You talk of the mind utilizing the brain. The mind being ‘out there’ as it were (outside time and space you suggest) and the brain tuning in to it, rather than the brain producing consciousness. This is just another way of stating dualism versus physicalism. The idea of the brain as a receiver/ displayer (a bit like a TV set) has been held by some famous philosophers, for example William James. It’s a popular idea for those who think souls can enter/ leave bodies, and can exist in a spirit world ‘on the other side’ (I suppose this would be outside time and space), and that I was, say, a Roman centurion in a previous life, or that near-death experiences can occur when there is no brain function.

I am unconvinced by it all. Of course if you pursue the tuning-in idea you have to ask whether there are many separate minds out there, each getting paired off with a brain. And are the minds all identical at the start, differing later according to the particularities of the brain, body and environment that lodges each – questions here for Descartes, Plato and Christians. Or is there just one mind (Universal Spirit, God, the Absolute), and each human brain gets a bit of it – Spinoza was keen on something like this. Maybe some animals also get tiny minds or teensy bits of the Big Mind. Some scientists, notably those working on near-death experiences, speculate that brains are indeed receivers of consciousness, the latter ‘stored in a non-local dimension as fields of information’ to quote van Lommel (2013). But it turns out that this ‘wave aspect of our indestructible consciousness in the non-local space is inherently not measurable by physical means’, so his hypothesis is safely immune from refutation. He may as well say, with you, it is stored outside space and time. How Karl Popper would have lambasted such pseudoscience.
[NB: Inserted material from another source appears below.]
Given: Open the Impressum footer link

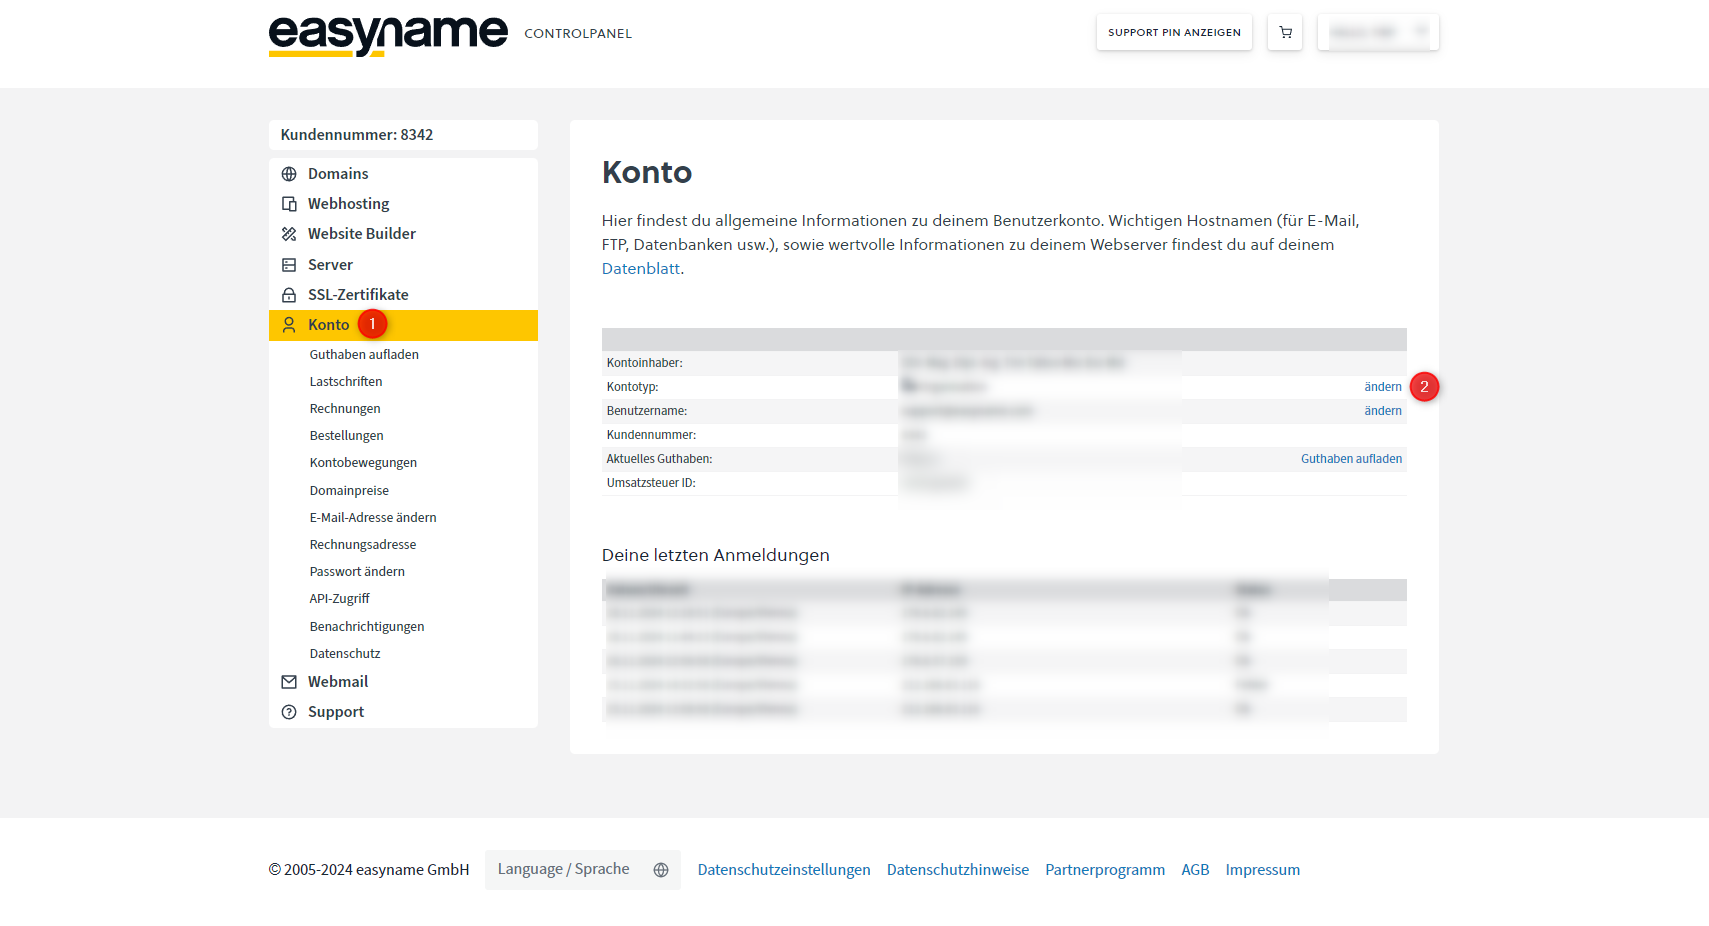Looking at the screenshot, I should click(1262, 869).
I’m unsure how the particle/ wave theory of light bears on the mind-brain problem. Is it that it’s a genuine example of a dualism? (it does seem to be). Incidentally I’m not sure that light is waves and particles at the same time. I think any particular experimental setup either shows light behaving as waves (interference effect), or shows light behaving as particles (no interference effect). I suppose if you had an experiment of the one type running on one table in the lab, and an experiment of the other type on another table, one would show light as waves, the other would show light as particles, so that in that sense light behaves as waves and particles at the same time, but in different setups.

 

Cosmology vs ontology in Eastern and Western philosophy

Shiresse asked:

Which branch of metaphysics, cosmology or ontology, seem to you the shorter route to understanding of what is real? why do you choose it? use real life example to justify your claim.

Answer by Peter Jones

Metaphysics would be my choice for an intellectual understanding. But then I see metaphysics, ontology and cosmology as indistinguishable. Such an understanding would be limited, however, and may not even justify being called ‘understanding’.
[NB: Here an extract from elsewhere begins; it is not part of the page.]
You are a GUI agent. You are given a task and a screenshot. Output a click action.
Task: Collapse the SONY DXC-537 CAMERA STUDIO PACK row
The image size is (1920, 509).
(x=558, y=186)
The shortest route, the longest route, and the only route would be going and finding out. The practices of Buddhism, Sufism, Taoism and so forth are expressly designed to generate such a knowledge of reality. Lao Tsu claims to know what is real, and he claims that he knows because he can ‘look inside myself and see’. But analysis can bring us to the same conclusion as his, as is shown by F.H. Bradley in his metaphysical essay Appearance and Reality, and physics can at least debunk the idea that it is obvious what is real and what is not. A lot depends on what we mean by ‘real’. I would recommend Bradley, and a maybe a search on ‘dependent origination’.

I cannot think of a current professional philosopher that I would recommend on this issue since the entire industry seems to have disappeared up its own backside, but if you are able to understand any physics then you might like Ulrich Morhoff. He is busy trying to show that QM does not require the reality of the phenomena it describes and, rather, requires their unreality. If he succeeds then physics may be one way to distinguish between the real and the unreal.

Since you ask I would choose yoga (in its original meaning) as the only route to such an understanding, since the people who become skilled at it are the only people who have ever claimed to have acquired it, and I feel it is significant that they all agree with each other.